Progress Educational Trust
Royal Society, 6-9 Carlton House Terrace, London SW1Y 5AG
17/01/2011

'The Progress Educational Trust event 'The End of the HFEA: Are We Throwing the Baby Out with the Bathwater?' (photograph by Dr Kirsty Horsey)

Photograph by Dr Kirsty Horsey


An evening debate at the Royal Society, organised by the Progress Educational Trust (PET) in partnership with the Anne McLaren Memorial Fund and supported by the Medical Research Council.

2011 marks the 20th anniversary of the UK's Human Fertilisation and Embryology Authority (HFEA), but could also spell the organisation's end, as the Public Bodies Bill currently making its way through Parliament proposes to wind up the HFEA and transfer its powers elsewhere.

This is not the first time in recent years that drastic changes to UK fertility and embryo research regulation have been considered. When the Human Fertilisation and Embryology Act 2008 was first drafted, there was a proposal to amalgamate the HFEA with the Human Tissue Authority. The relevant Parliamentary Joint Committee scrutinised this proposal and rejected it, amid concerns about whether a single body covering such a wide and diverse area of practice could gain the respect of Parliament, professionals and the public.

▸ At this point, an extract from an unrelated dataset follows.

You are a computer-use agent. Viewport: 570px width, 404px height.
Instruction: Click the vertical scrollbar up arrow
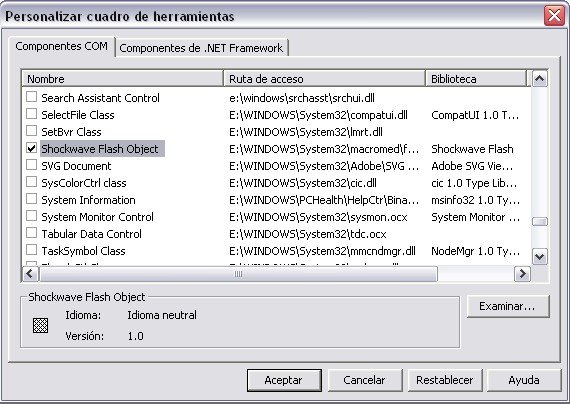click(x=539, y=79)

Now, following a review of arm's-length bodies, the Coalition Government intends to retain the statutory powers of the HFEA while transferring these powers to bodies including the Department of Health and the Care Quality Commission. In light of these developments, this public event will see experts with contrasting perspectives debate whether and how fertility treatment and embryo research could be and should be regulated in future.

Who cares about the possible end of the HFEA and why?

  • fertility patients who rely upon the HFEA website for up-to-date information about clinical success and safety to choose a clinic;

  • patients with families affected by genetic disease, who would like to use preimplantation genetic diagnosis or human leukocyte antigen tissue typing, techniques which may require licensing by the HFEA on a case-by-case basis;

  • children born as a result of donor conception who want to access the HFEA's register of information;

  • practitioners, some of whom see IVF as a routine procedure and think it is overregulated, while others with a 'better the devil you know' mindset don't want change;

  • researchers, some of whom believe that obtaining approval for embryo research is disproportionately onerous;

  • anyone with an interest in the moral status of the embryo.

This event is taking place on the same day that the HFEA will launch a new public consultation on its policies regarding sperm, egg and embryo donation.